Kwestia zwrotu wraku
Ministerstwo odniosło się również do kwestii zwrotu Polsce wraku tupolewa.
"Mija siódmy rok, a wrak TU-154 M nie został zwrócony. Warto, aby strona rosyjska, zamiast niesprawdzonych - i pośrednio dementowanych przez Ambasadę Rosji w Warszawie - wypowiedzi prezydenta Putina, uczyniła w tym kierunku konkretne kroki" - stwierdzono w komunikacie. Zaznaczono zarazem, że wrak należy "bezsprzecznie do Państwa Polskiego".
REKLAMA
"Mimo wcześniejszych obietnic ówczesnych premiera Władimira Putina i prezydenta Dmitrija Miedwiediewa o szybkim zwrocie wraku, stanowisko strony rosyjskiej konsekwentnie ewoluuje w kierunku utrudniania procedur mających na celu powrót do Polski szczątków samolotu. Tak też odczytujemy ostatnie wypowiedzi rosyjskich oficjeli" - napisano w komunikacie.

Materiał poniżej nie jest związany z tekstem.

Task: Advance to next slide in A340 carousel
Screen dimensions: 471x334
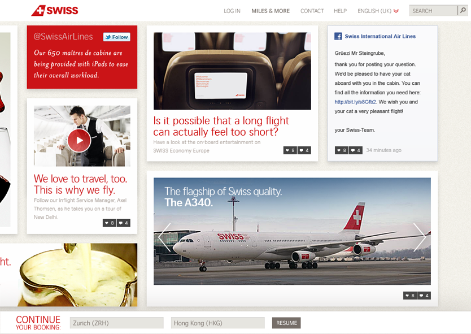Action: click(x=420, y=237)
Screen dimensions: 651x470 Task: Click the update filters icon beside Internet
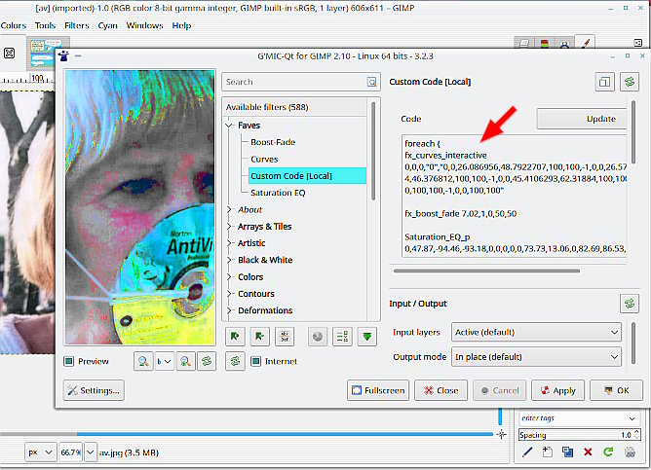[x=234, y=361]
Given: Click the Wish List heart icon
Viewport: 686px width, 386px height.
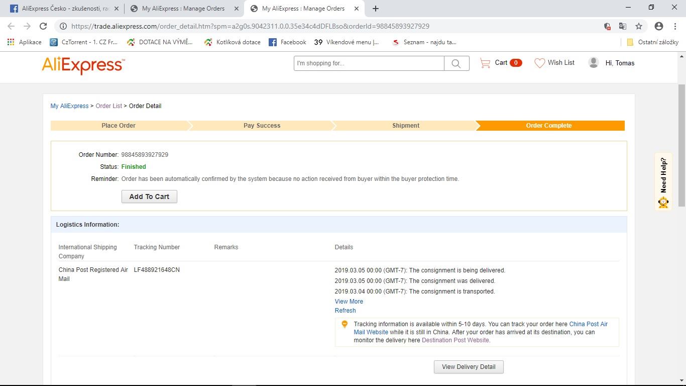Looking at the screenshot, I should coord(539,63).
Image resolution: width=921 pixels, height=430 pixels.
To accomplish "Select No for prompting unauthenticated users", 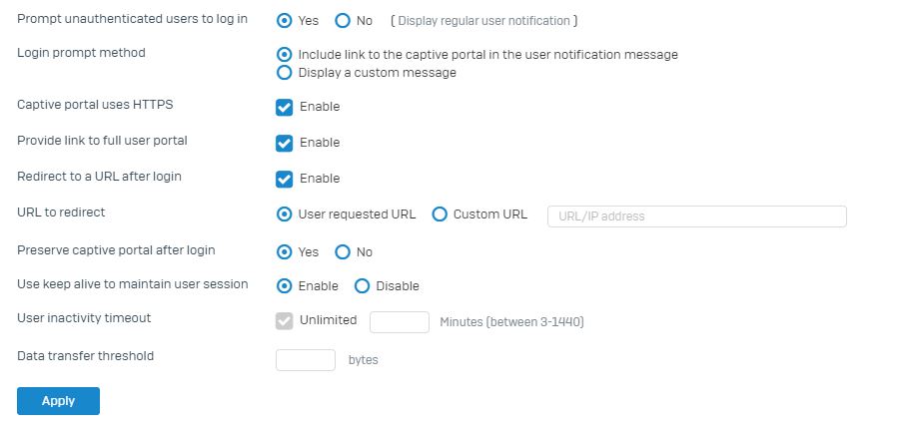I will point(343,21).
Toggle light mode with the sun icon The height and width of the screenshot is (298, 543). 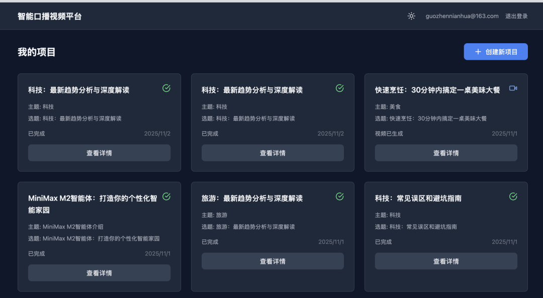click(x=411, y=16)
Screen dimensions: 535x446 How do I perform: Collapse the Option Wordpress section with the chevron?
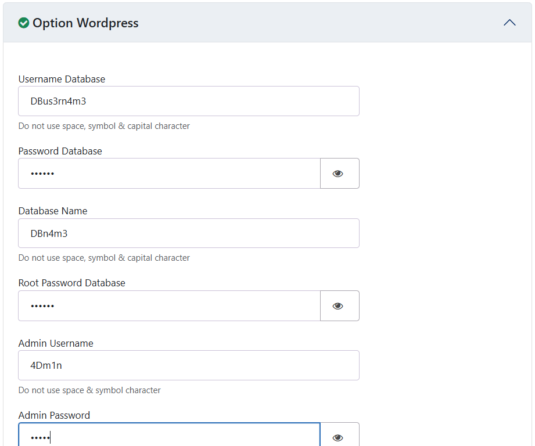click(509, 23)
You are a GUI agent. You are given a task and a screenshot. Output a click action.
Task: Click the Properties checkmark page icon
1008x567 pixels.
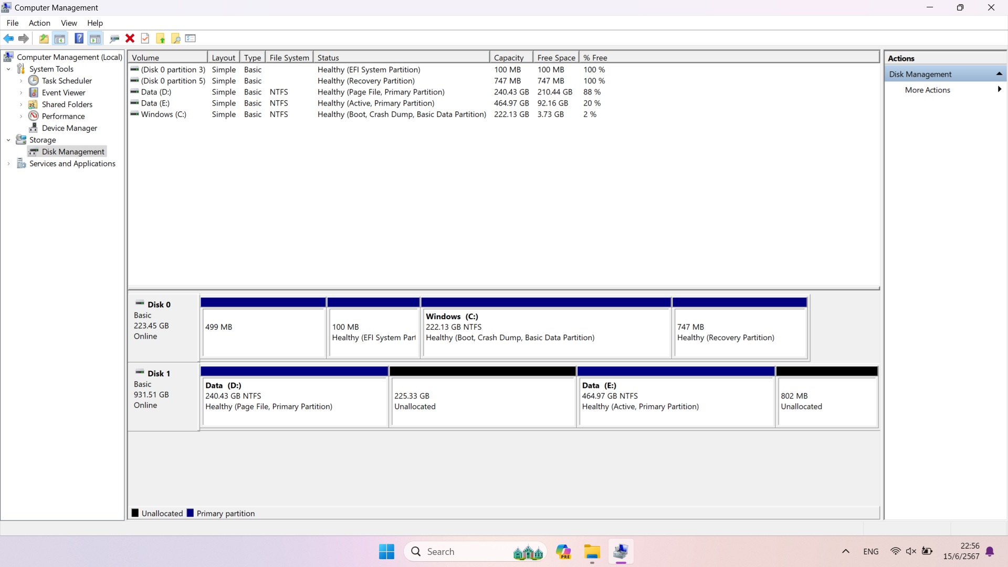[x=145, y=38]
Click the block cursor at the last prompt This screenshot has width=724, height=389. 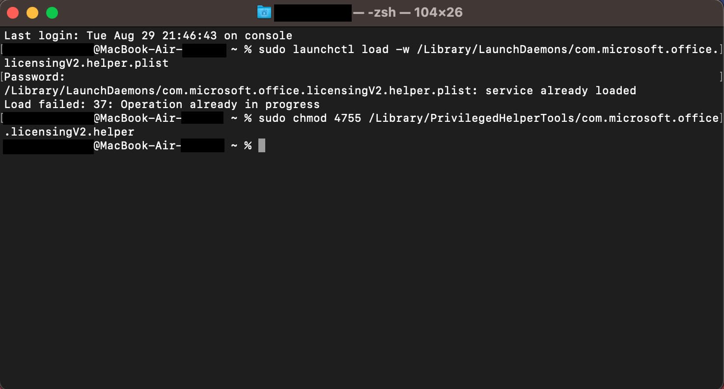[x=262, y=145]
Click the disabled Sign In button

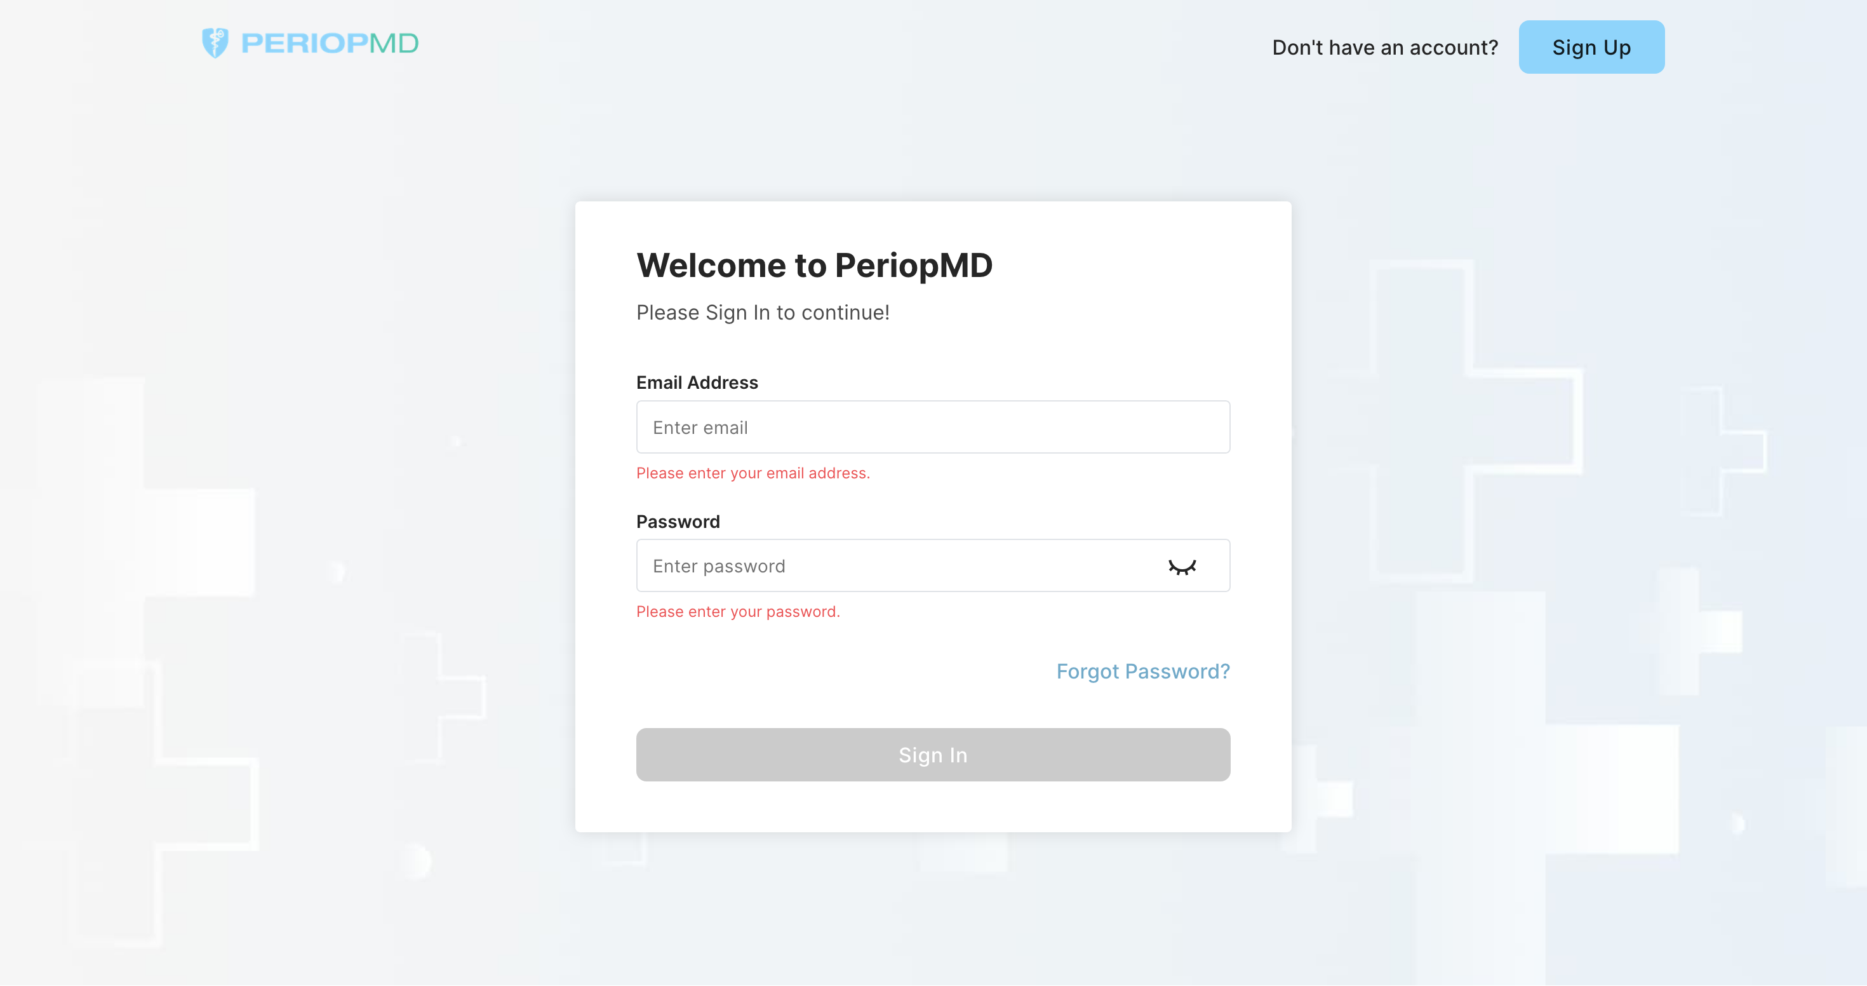933,755
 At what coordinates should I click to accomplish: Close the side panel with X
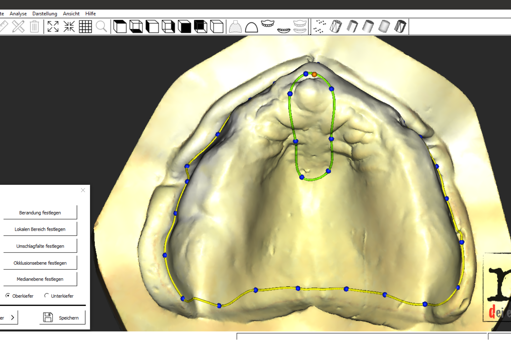click(83, 190)
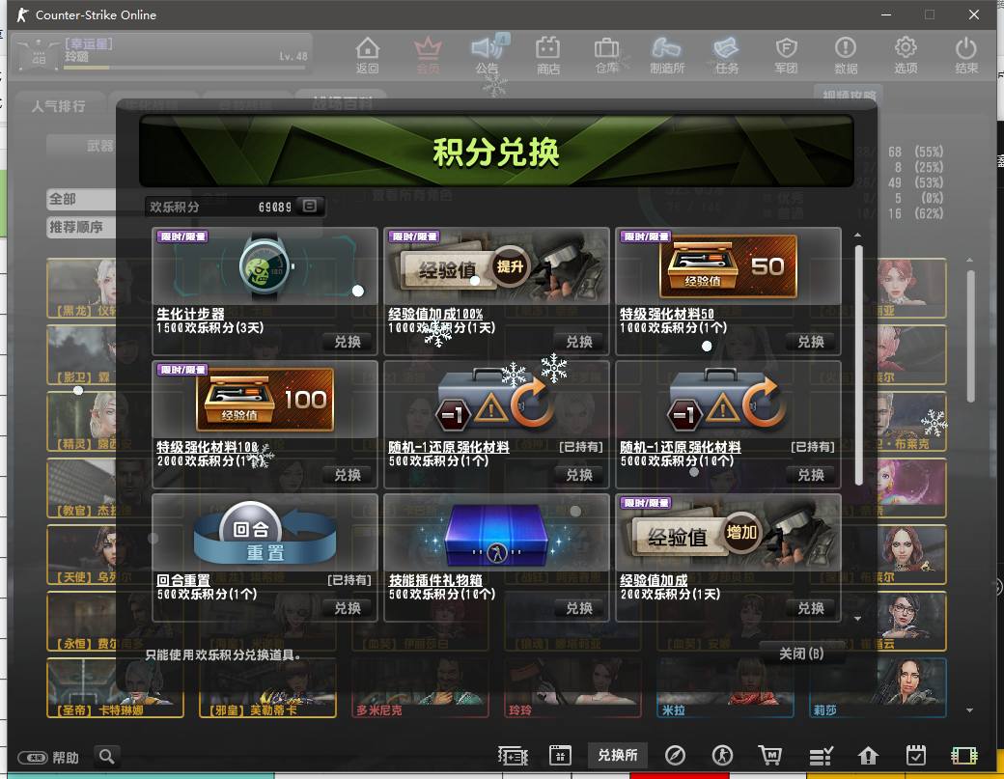
Task: Open the 商店 shop icon
Action: (x=548, y=54)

"Ubolewamy, że postulat uwzględnienia przez stronę rosyjską wagi tej sprawy dla polskich władz i Polaków nie spotkał się z jej zrozumieniem" - głosi komunikacie resortu spraw zagranicznych.
Szef MSZ zabrał głos
Wcześniej jako niesatysfakcjonujące określił wyjaśnienia strony rosyjskiej szef polskiej dyplomacji Witold Waszczykowski. Jego zdaniem nie tłumaczą one grudniowego wystąpienia prezydenta Putina.
- Oczywiście nie jesteśmy zadowoleni z wyjaśnień ambasady rosyjskiej, dlatego że one nie tłumaczą tego wystąpienia prezydenta Putina, który inaczej (...) referował, odnosił się w inny sposób do tych zapisów (rozmów pilotów samolotu). My takich zapisów nie znaliśmy - powiedział Waszczykowski dziennikarzom w Brukseli.